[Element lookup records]

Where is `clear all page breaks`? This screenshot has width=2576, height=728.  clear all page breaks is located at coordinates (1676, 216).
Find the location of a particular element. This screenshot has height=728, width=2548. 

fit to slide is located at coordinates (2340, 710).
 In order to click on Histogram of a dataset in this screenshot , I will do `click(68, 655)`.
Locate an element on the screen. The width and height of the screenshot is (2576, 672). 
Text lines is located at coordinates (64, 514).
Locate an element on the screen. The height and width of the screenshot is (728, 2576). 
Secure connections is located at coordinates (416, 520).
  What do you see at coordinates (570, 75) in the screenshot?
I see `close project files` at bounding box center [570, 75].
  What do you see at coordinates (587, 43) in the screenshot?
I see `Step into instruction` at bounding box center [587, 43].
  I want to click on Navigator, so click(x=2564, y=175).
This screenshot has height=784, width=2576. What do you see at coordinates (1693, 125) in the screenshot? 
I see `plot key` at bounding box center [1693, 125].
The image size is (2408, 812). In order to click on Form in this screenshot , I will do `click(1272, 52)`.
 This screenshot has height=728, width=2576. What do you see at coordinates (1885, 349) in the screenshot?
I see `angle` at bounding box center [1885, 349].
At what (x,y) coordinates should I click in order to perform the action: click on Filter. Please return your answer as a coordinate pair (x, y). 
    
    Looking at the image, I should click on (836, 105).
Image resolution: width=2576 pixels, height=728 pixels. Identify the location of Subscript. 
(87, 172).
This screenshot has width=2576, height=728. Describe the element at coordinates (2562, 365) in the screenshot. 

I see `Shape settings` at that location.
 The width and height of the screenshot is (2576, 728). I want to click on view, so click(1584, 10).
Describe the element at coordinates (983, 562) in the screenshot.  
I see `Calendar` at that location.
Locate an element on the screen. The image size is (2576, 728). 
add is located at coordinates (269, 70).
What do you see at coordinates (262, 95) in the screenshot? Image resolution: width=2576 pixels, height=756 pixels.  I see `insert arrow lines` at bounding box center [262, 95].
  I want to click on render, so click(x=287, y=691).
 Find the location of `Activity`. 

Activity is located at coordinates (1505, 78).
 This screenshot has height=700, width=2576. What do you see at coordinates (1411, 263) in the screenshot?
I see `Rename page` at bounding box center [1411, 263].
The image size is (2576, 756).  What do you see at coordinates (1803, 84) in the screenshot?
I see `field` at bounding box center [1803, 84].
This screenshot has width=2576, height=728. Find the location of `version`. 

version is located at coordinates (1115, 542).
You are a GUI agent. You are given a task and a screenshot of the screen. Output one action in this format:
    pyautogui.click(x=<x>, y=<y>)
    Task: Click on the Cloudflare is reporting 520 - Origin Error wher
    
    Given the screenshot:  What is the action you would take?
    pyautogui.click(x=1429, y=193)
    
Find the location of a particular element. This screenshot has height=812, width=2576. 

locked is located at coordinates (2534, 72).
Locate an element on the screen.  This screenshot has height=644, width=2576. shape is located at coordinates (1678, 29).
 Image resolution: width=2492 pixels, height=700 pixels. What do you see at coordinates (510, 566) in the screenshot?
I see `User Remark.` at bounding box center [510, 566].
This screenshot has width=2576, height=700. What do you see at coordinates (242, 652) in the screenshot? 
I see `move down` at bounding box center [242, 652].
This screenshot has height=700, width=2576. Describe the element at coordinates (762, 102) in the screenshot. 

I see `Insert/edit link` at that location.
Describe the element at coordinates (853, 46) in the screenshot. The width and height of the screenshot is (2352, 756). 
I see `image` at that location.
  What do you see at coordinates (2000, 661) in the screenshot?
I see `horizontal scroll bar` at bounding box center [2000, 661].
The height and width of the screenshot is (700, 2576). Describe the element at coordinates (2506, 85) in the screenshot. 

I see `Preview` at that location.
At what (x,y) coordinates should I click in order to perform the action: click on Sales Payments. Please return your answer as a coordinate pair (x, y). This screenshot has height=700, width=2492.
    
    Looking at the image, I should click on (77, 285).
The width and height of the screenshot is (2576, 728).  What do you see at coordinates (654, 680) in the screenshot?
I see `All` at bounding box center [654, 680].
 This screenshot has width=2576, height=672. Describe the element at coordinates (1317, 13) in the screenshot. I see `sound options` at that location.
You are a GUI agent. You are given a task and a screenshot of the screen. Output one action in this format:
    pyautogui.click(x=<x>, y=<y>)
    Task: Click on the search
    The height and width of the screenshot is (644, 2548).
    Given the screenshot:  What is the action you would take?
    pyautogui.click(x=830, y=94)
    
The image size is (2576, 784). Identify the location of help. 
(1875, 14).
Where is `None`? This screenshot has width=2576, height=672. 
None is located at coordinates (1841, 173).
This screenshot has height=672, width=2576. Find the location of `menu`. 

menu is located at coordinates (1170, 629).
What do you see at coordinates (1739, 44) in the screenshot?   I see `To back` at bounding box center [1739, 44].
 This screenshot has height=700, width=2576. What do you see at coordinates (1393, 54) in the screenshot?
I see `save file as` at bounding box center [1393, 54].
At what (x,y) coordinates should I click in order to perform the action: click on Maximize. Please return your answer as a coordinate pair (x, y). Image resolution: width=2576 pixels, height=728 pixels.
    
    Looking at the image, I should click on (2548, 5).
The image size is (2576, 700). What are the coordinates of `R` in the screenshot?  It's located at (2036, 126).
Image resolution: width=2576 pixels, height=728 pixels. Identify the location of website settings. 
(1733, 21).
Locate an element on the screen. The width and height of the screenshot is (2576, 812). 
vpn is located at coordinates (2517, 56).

◆ GOAL ◆
Transcribe the rows above verbatim, from the line with "In order to click on Histogram" to the line with "I want to click on render, so".

◆ ANSWER TO THIS EXERCISE ◆
 In order to click on Histogram of a dataset in this screenshot , I will do `click(68, 655)`.
Locate an element on the screen. The width and height of the screenshot is (2576, 672). 
Text lines is located at coordinates (64, 514).
Locate an element on the screen. The height and width of the screenshot is (728, 2576). 
Secure connections is located at coordinates (416, 520).
  What do you see at coordinates (570, 75) in the screenshot?
I see `close project files` at bounding box center [570, 75].
  What do you see at coordinates (587, 43) in the screenshot?
I see `Step into instruction` at bounding box center [587, 43].
  I want to click on Navigator, so click(x=2564, y=175).
This screenshot has height=784, width=2576. What do you see at coordinates (1693, 125) in the screenshot? 
I see `plot key` at bounding box center [1693, 125].
The image size is (2408, 812). In order to click on Form in this screenshot , I will do `click(1272, 52)`.
 This screenshot has height=728, width=2576. What do you see at coordinates (1885, 349) in the screenshot?
I see `angle` at bounding box center [1885, 349].
At what (x,y) coordinates should I click in order to perform the action: click on Filter. Please return your answer as a coordinate pair (x, y). 
    
    Looking at the image, I should click on (836, 105).
Image resolution: width=2576 pixels, height=728 pixels. Identify the location of Subscript. 
(87, 172).
This screenshot has width=2576, height=728. Describe the element at coordinates (2562, 365) in the screenshot. 

I see `Shape settings` at that location.
 The width and height of the screenshot is (2576, 728). I want to click on view, so click(1584, 10).
Describe the element at coordinates (983, 562) in the screenshot.  
I see `Calendar` at that location.
Locate an element on the screen. The image size is (2576, 728). 
add is located at coordinates (269, 70).
What do you see at coordinates (262, 95) in the screenshot? Image resolution: width=2576 pixels, height=756 pixels.  I see `insert arrow lines` at bounding box center [262, 95].
  I want to click on render, so click(x=287, y=691).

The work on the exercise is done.